August 13, 2008
Sneak Preview of Obama's Next Flip Flop
Will Obama's next flip flop be on affirmative action?
If liberal Peter Beinart has his way - and if some hints from Obama himself prove to pan out - it may very well be that we will see Obama abandon his long-held belief in race based affirmative action and substitute instead a "class based" model:
If liberal Peter Beinart has his way - and if some hints from Obama himself prove to pan out - it may very well be that we will see Obama abandon his long-held belief in race based affirmative action and substitute instead a "class based" model:
Obama can't make race go away by ignoring it, especially because the GOP and the media won't. He needs to acknowledge their fears and do something dramatic to assuage them. Paradoxically, his best shot at deracializing the campaign is to explicitly make race an issue.
He can do that with a high-profile speech -- and maybe a TV ad -- calling for the replacement of race-based preferences with class-based ones. That would confront head-on white fears that an Obama administration would favor minorities at whites' expense.

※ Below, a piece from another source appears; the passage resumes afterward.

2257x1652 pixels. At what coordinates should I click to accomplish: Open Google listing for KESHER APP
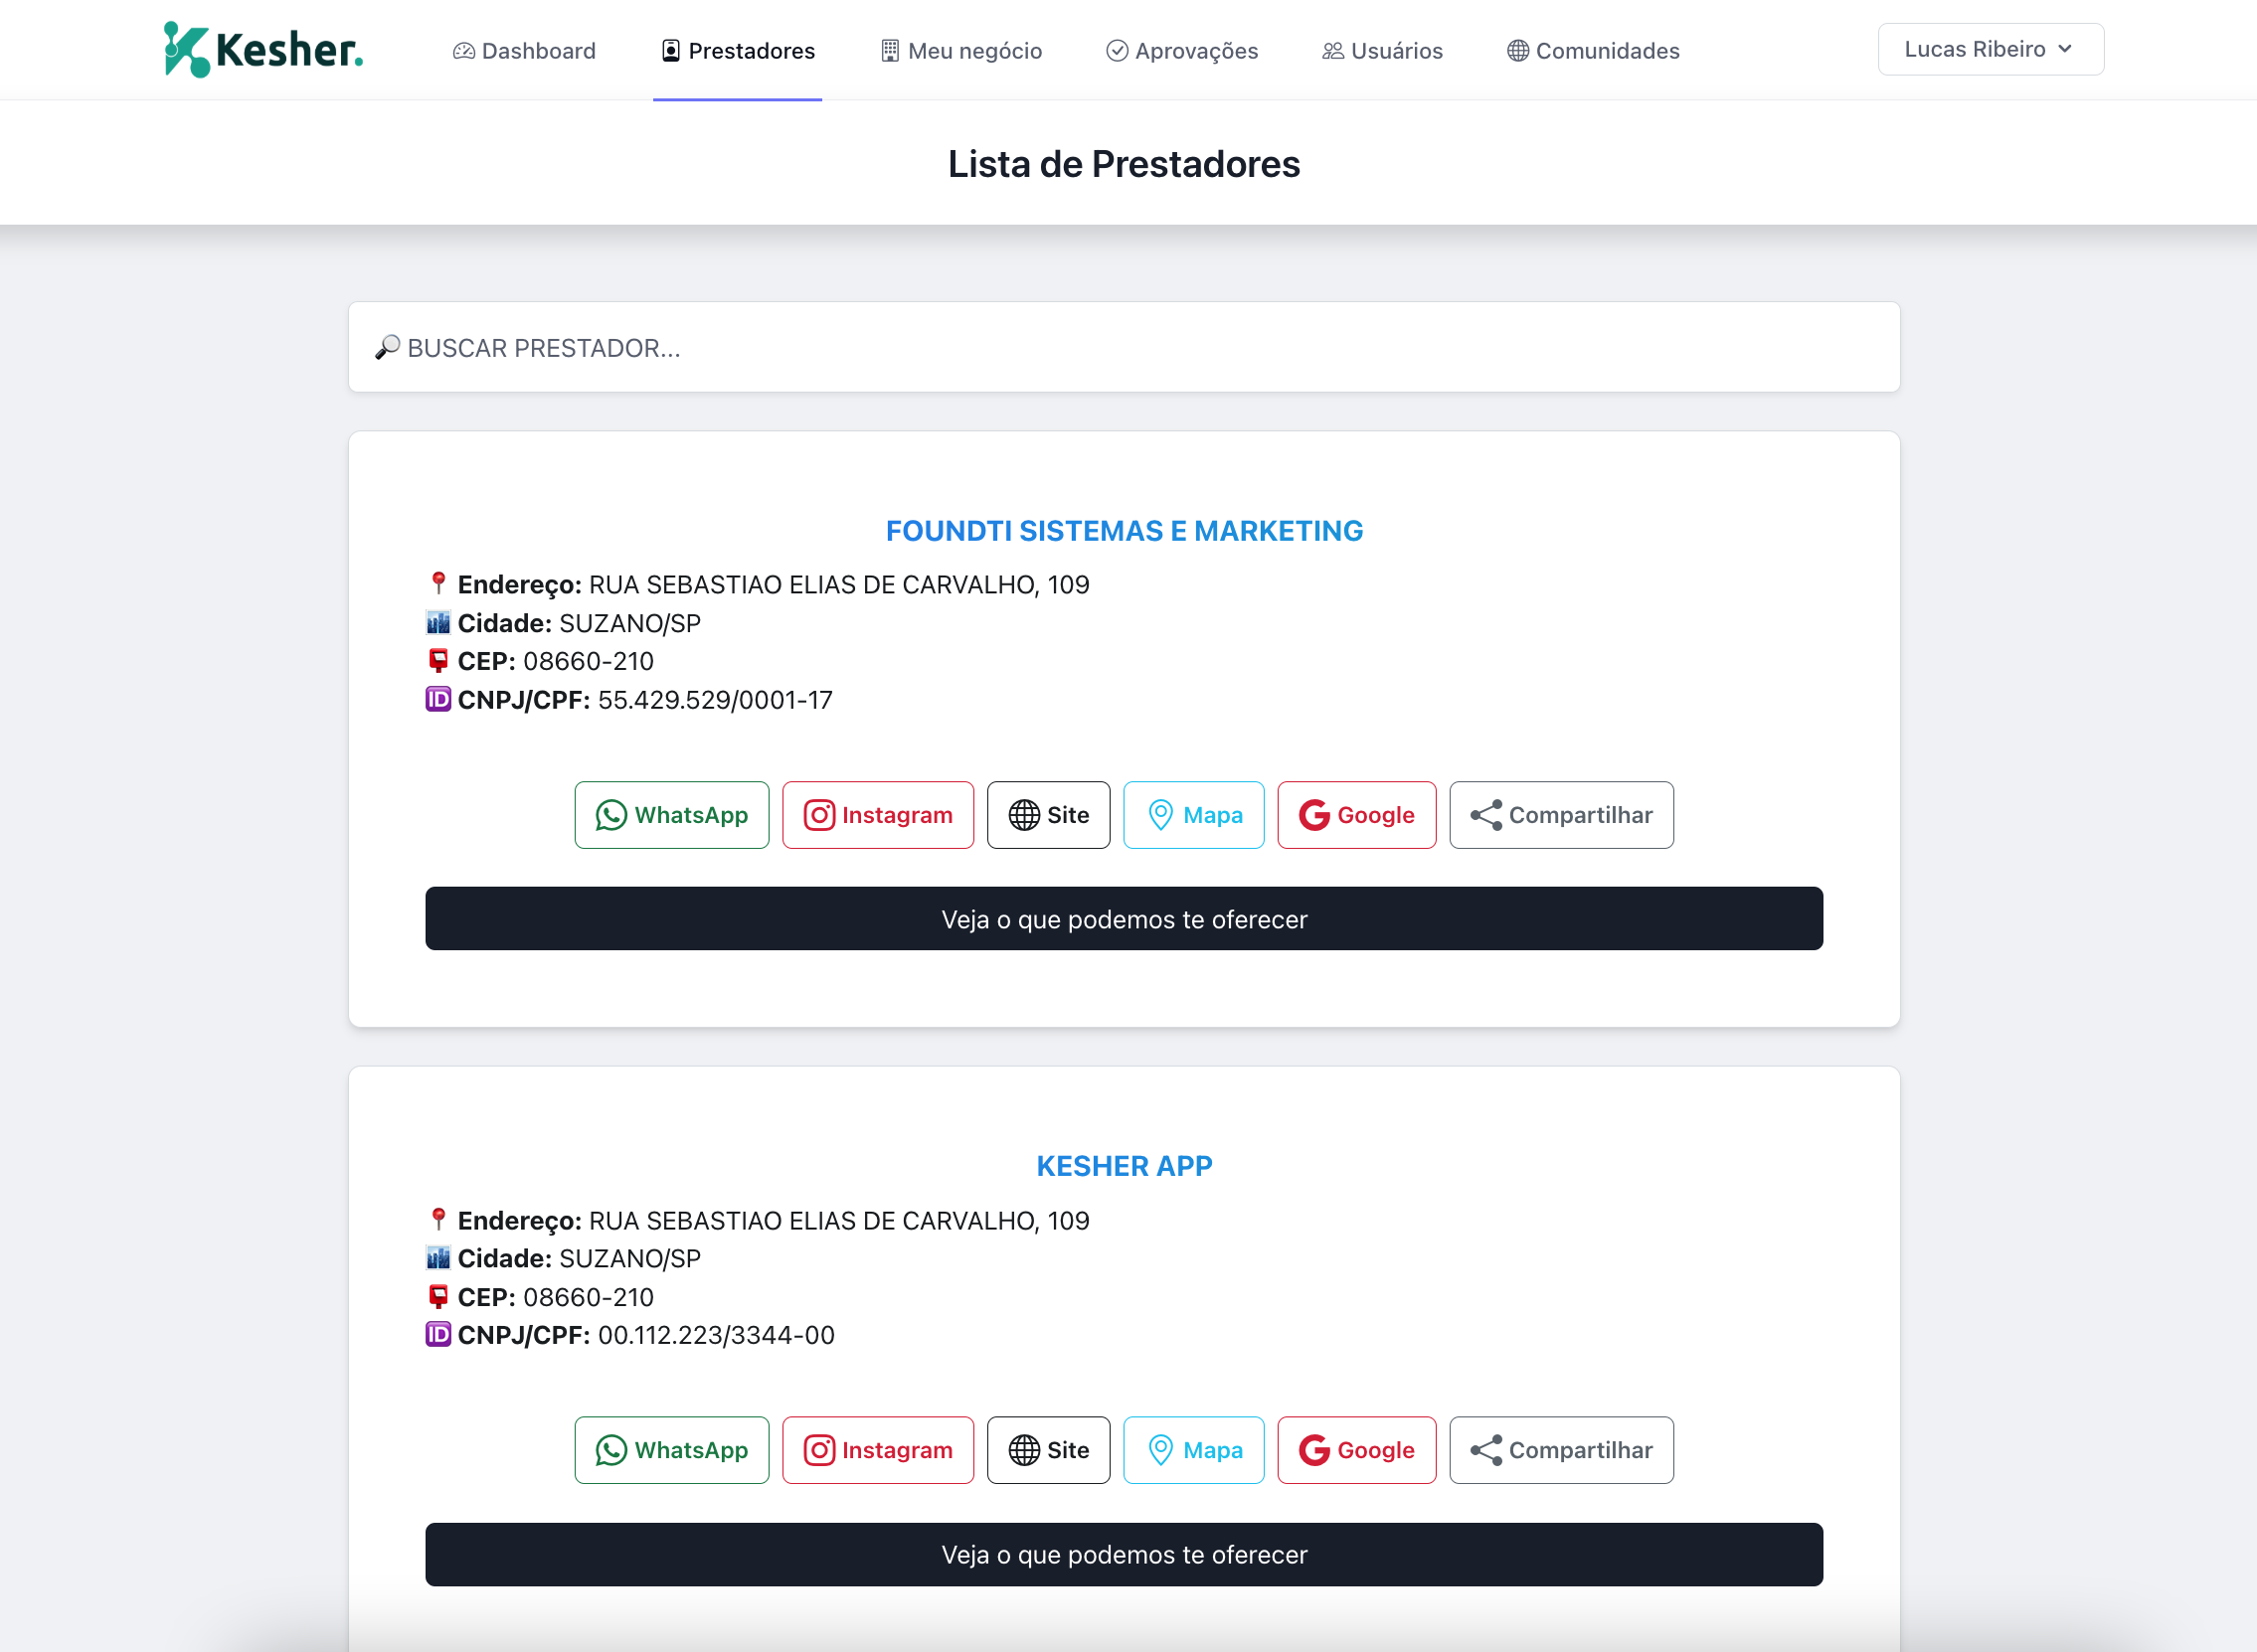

It would be a sharper, more dramatic, way of making the point that Obama has made ever since he took the national stage (but which some whites still refuse to believe): that he represents not racial division but national unity.
Funny way for Obama to respresent "national unity" when he pulls the race card out at the drop of a hat to tar his opponents with charges of bigotry. But no matter. Ed Lasky points out the reasons for this strategy:
He is weak among seniors-so he proposes seniors stop paying income taxes. He is weak among whites partly because they view him as an African-American who will support race-based affirmative action. Solution: a major policy shift to support class-based (not raced-base) affirmative action.
This would , of course, be a complete reversal from the cause he has supported his entire professional life. But once he is past November, such a campaign reversal will go into the dustbin of history.
Beinart is wrong-race is not the only card John McCain has and it is far from the only, let alone the major, reason Americans do not support Barack Obama. He is merely buying into the race-based canard Obama's campaign is promoting.
Indeed he is. Beinart dismisses the thought that people don't trust Obama for a wide variety of reasons - not the least of which is his lack of experience, his pandering for votes, and a mushy headed view of our enemies.
In Beinart's world, those questions don't matter because people who don't want to vote for Obama are, at heart, racists. Any other consideration is just an excuse.
Great way to win friends and influence people, Peter.